No group has, so far, claimed responsibility for the attack on the NDS training centre in Kabul. (AFP)


Kabul:  Terrorists stormed an intelligence agency training facility in Kabul on Monday, officials said, triggering intense fighting with police in the latest attack to hit the Afghan capital.

"Around 10:10 am, a group of armed attackers entered an under-construction building in (the) NDS training centre in (the) Afshar area of Kabul," interior ministry spokesman Najib Danish told AFP, referring to the National Directorate of Security, Afghanistan's spy agency.

"The fighting is ongoing and we have also launched our operation."

There were no immediate reports of any casualties.

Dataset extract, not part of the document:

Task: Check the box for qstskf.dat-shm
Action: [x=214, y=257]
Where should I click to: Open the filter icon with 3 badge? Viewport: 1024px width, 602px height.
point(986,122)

Nasrat Rahim, a deputy interior ministry spokesman, said the sound of large and small arms fire could be heard from the fighting.

Roads to the area were closed and dozens of police and intelligence officers were blocking access to the public.

No group has claimed responsibility for the attack yet.

The Afghan capital has become one of the deadliest places in the war-torn country for civilians in recent months, as the resurgent Taliban and increasingly the ISIS group both step up their attacks.

Security in Kabul has been ramped up since May 31 when a massive truck bomb ripped through the city's diplomatic quarter, killing about 150 and wounding around 400 people, mostly civilians.

No group has officially claimed responsibility for that attack, which the government has blamed on the Taliban-allied Haqqani Network.

Monday's attack represents another blow to beleaguered Afghan forces.

The Taliban have targeted military installations in recent months, including a spate of attacks in October that killed around 150 people.

Afghan forces, already beset by desertions and corruption, have seen casualties soar to what a US watchdog has described as "shockingly high" levels since NATO forces officially ended their combat mission in 2014.

Morale has been further eroded by long-running fears that the terrorists have insider help -- everything from infiltrators in the ranks to corrupt Afghan forces selling equipment to the Taliban.

But the ISIS, which has expanded its presence in Afghanistan since it first appeared in region in 2015, has also dramatically scaled up its attacks in Kabul, including on the country's Shiite minority.

In November, a suicide attacker blew himself up outside a political gathering in Kabul, killing at least 14 people in an attack claimed by ISIS.